As I sat down for dinner—slow-cooked chicken, diced tomatoes, fresh onions, peppers, garlic, oregano, black pepper, Himalayan sea salt, and a little honey a for just the right touch of sweetness—I was I scrolling through my newsfeed, half paying attention, looking for nothing in particular.
I’m reading about, A black seadevil anglerfish, one of those deep-sea creatures that never sees the light of day, had somehow surfaced off the coast of Tenerife, ( Tenerife, is in the Canary Islands, near Santa Cruz de Tenerife.). She had been filmed alive in daylight, something that almost never happens. And then, just an hour later, she was gone.
I don’t know if she meant to take that journey or if she was caught in something beyond her control. Maybe she was sick. Maybe she lost her way. Maybe she was chasing something—food, survival, instinct. But whatever the reason, it happened.
And in that moment, she experienced something no other anglerfish ever had—light, warmth, a world beyond her own.
She’s little—just 7 inches long, maybe the length of my hand. But she came from a world we will never know, a world 5,000 feet below the surface, where the water is cold, dark, and heavy.
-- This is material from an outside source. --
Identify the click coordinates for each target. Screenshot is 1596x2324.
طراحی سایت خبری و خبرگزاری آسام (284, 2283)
We all experience moments in life where everything feels cold, dark, and heavy. Where the weight of things presses in from all sides, and it’s hard to breathe, hard to move, hard to even imagine something different.
We convince ourselves that staying where we are—where it’s familiar, even if it’s dark—is safer than taking the risk of reaching for something unknown. Because what if it’s worse up there? What if we don’t survive the journey? What if the light blinds us? What if we reach the surface and find that it wasn’t what we hoped for?
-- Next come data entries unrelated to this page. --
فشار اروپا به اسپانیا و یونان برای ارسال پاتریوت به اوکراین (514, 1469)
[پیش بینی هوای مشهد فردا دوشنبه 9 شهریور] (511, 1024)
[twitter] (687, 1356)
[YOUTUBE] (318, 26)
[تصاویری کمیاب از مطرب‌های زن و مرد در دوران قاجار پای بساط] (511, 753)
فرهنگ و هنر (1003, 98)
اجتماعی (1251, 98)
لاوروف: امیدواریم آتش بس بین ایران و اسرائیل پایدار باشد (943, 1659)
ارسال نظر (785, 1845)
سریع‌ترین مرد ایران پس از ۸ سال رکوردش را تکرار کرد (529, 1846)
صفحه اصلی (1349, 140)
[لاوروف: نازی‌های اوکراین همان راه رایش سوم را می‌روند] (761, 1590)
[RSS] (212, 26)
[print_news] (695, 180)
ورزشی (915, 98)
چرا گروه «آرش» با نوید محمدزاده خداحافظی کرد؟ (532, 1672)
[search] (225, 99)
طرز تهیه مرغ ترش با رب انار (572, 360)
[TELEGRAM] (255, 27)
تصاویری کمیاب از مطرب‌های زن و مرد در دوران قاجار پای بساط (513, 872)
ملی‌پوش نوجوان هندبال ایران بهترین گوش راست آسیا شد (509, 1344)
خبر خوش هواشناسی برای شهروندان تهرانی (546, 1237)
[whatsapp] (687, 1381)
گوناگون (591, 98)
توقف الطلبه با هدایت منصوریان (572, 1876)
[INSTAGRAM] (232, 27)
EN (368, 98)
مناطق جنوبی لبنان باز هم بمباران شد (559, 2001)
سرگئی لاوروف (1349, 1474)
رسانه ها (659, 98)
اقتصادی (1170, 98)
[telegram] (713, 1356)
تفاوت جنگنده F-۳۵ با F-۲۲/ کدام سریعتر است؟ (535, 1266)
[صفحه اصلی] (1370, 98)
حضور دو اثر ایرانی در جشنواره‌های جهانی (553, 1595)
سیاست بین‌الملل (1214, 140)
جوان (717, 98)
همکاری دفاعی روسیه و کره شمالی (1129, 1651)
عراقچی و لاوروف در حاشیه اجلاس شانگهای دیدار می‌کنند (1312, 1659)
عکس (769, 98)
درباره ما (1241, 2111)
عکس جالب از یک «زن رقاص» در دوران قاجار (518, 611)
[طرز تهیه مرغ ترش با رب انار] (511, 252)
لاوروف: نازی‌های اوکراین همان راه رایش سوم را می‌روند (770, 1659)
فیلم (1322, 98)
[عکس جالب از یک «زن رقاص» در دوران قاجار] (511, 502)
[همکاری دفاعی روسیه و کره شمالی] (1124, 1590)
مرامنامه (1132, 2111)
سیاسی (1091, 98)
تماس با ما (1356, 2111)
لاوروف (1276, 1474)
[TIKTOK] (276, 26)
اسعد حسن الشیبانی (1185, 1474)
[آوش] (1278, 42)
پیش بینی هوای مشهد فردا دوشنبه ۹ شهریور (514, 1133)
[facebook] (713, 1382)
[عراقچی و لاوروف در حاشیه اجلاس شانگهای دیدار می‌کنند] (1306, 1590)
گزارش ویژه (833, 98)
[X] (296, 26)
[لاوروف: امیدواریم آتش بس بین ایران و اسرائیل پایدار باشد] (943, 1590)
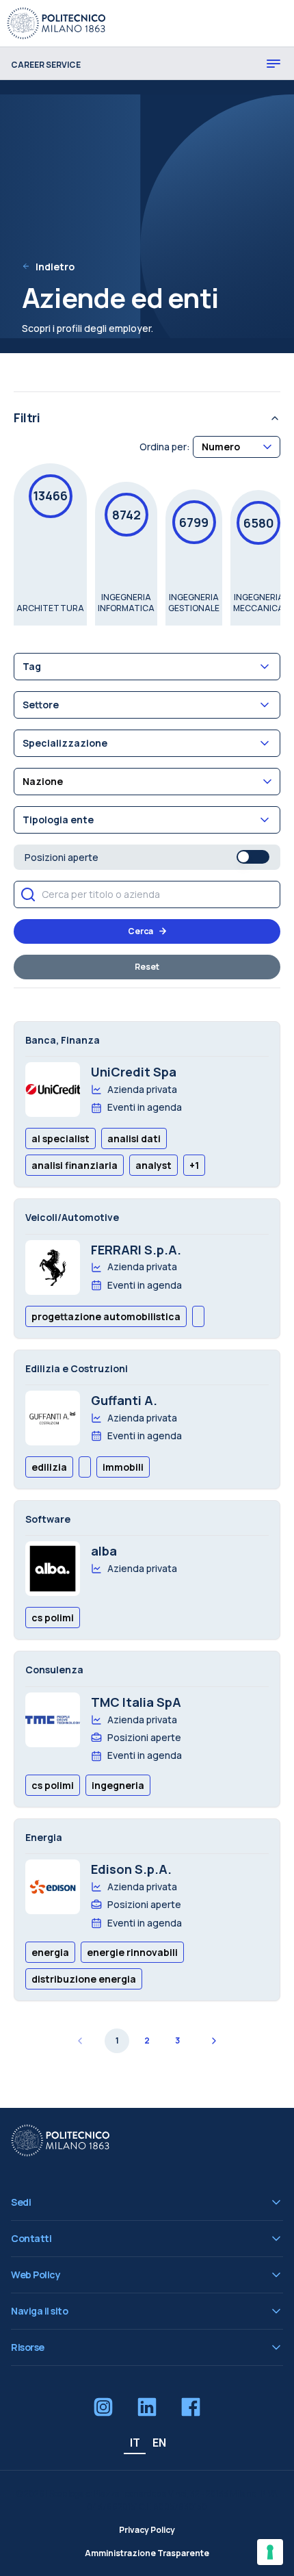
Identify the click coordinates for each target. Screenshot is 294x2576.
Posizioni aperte (61, 857)
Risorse (27, 2347)
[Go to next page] (213, 2040)
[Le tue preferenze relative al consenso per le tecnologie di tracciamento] (270, 2552)
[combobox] (236, 446)
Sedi (21, 2201)
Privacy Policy (147, 2530)
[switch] (253, 857)
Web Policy (35, 2274)
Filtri (27, 417)
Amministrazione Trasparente (147, 2553)
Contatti (31, 2238)
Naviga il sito (39, 2310)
So if we scale her journey up to our world, it would be like a person climbing 10 miles straight up—almost reaching space—without a spacesuit, oxygen, or protection from the elements.
She endured crushing pressure shifts, brutal temperature changes, and a completely unfamiliar world (dating 2025🤪) and yet, she made it.
She made the journey alone. No other anglerfish will ever know what she saw, what she felt, what she experienced in those final moments. There was no one there to share it with. No one else to understand., that’s absolutely heart breaking.
Maybe things like this aren’t accidents. Maybe we don’t understand why they happen, but some moments are meant to be seen. Some journeys matter, even if they don’t last long.
How often do we stay in the cold, dark, and heavy parts of our lives because we’re afraid to reach for the light? How many times do we convince ourselves that we’re better off in the depths because at least we know what to expect?
What if the journey—no matter how impossible, no matter how terrifying—is worth making?
Because maybe, just maybe, her story isn’t just about what happened to her.
Maybe it’s about what we’re all capable of.